Methods: Eight previously characterized ARI case detection algorithms (CDA) were applied to historical EMR entries to create authentic time series of daily ARI case counts (background). An epidemic model simulated influenza cases (injection). From the time of the injection, cluster-detection statistics were applied daily on paired background+injection (combined) and background-only time series. This cycle was then repeated with the injection shifted to each week of the evaluation year. We computed: a) the time from injection to the first statistical alarm uniquely found in the combined dataset (Detection Delay); b) how often alarms originated in the background-only dataset (false-alarm rate, or FAR); and c) the number of cases found within these false alarms (Caseload). For each CDA, we plotted the Detection Delay as a function of FAR or Caseload, over a broad range of alarm thresholds.

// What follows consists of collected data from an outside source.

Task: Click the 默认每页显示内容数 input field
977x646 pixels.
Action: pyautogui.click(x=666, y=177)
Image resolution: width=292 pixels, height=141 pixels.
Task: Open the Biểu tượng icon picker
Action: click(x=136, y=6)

Results: CDAs that combined text analyses seeking ARI symptoms in clinical notes with provider-assigned diagnostic codes in order to maximize the precision rather than the sensitivity of case-detection lowered Detection Delay at any given FAR or Caseload.
Conclusion: An empiric approach can guide the integration of EMR data into case-detection methods that improve both the timeliness and efficiency of epidemic detection.